Until the gifted executive search professional came along, nobody in Bob’s company knew how to ask the right questions and nobody had the courage to ask questions that would challenge Bob’s thinking. Challenging Bob’s thinking is exactly what needed to happen.

An Offer Was Made

Bob did say that he had recently made an offer to someone just to get the search process over with, and the person turned the job down. When asked if the person he made an offer to was the ideal candidate, he said, No!

Hiring a Candidate Who Doesn’t Fit

Why would a company hire anyone who is not the ideal candidate? This particular company had a somewhat unique interview process. An interview consisted of eight company employees positioned around a conference table with the candidate positioned near the middle of the table.

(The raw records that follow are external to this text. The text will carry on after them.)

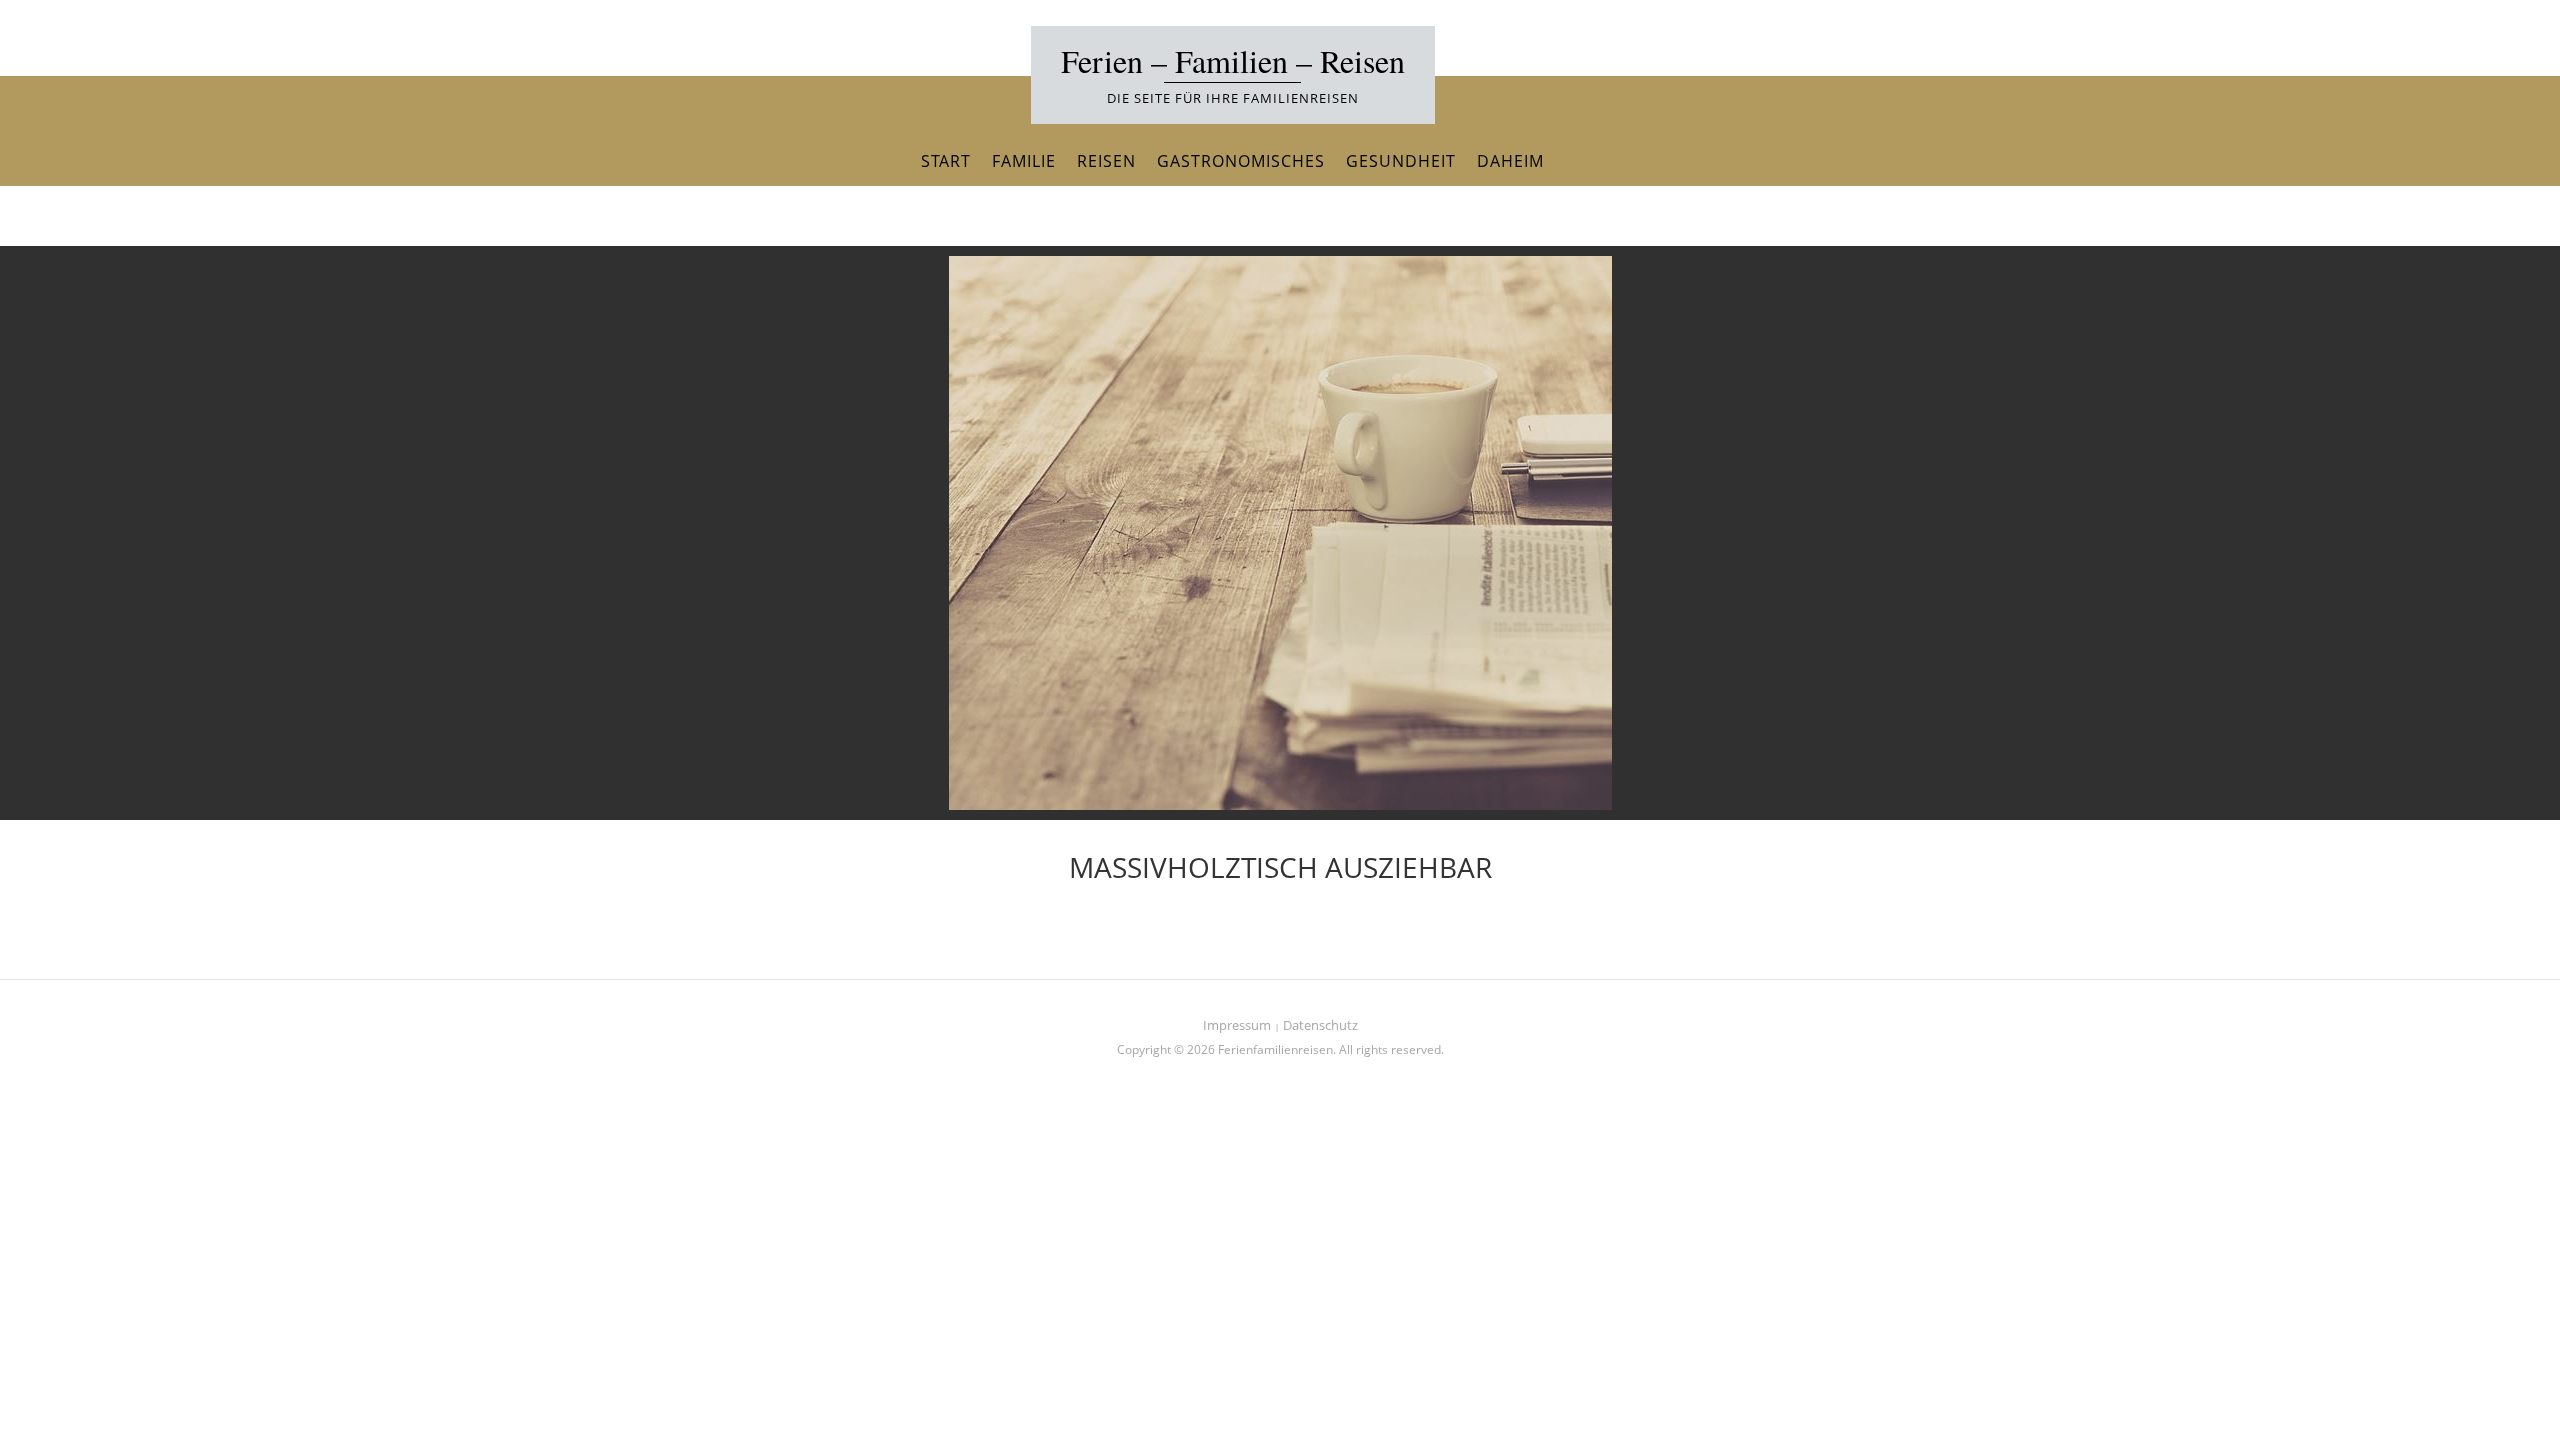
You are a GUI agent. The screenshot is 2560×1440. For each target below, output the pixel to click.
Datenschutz (1320, 1025)
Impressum (1237, 1025)
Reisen (1106, 161)
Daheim (1510, 161)
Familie (1024, 161)
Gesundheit (1401, 161)
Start (946, 161)
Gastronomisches (1241, 161)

When eight people are involved in an interview, there is a significant chance that there could be eight different agendas to satisfy when you’re the candidate being interviewed. Why? Because everyone is wired differently, everyone thinks differently and everyone could have different questions on his or her minds.

Time For a Paradigm Shift

Once the executive search consultant got involved, he re-wrote the job description based on the new information he’d been able to extract from Bob’s thinking. Instead of posting jobs on job boards to discover candidates who were actively looking for a new position, the executive search consultant directly recruited candidates whose skills, abilities, characteristics, and capabilities aligned with Bob’s picture of an ideal candidate.

Three Candidates Flown In

Three candidates were introduced to Bob’s company. All three candidates were granted telephone interviews. All three candidates were flown in for final interviews. All three candidates sat in front of Bob and his committee of eight interviewers.

Candidate Number 1

The first candidate arrived in a suit and tie. He spoke well, looked like a Vice President and made a great first impression. When the eight interviewers’ questions started to fly, the first candidate instantly answered each question by telling the interviewers exactly and precisely how he would build the new program. He thought he’d nailed the interview because he said everything he had planned to say. His confidence was high.

Candidate Number 2

The second candidate arrived. He also made a great first impression, spoke clearly and looked like a Vice President. All was good until the eight interviewers started asking questions.

The second candidate had a previous first career that was different from the job he was interviewing for and he was ten years removed from the first career. For some reason, every answer he provided to the interview committee came from the basis of what he’d done in his first career and he skipped over what he had professionally accomplished in the ten most recent years of his life. He too thought he had delivered a great interview.

Candidate Number 3

The third candidate arrived. Just like the first two candidates, he was articulate, he dressed well, he looked like a Vice President. After a time of meet and greet, everybody took their position at the conference table.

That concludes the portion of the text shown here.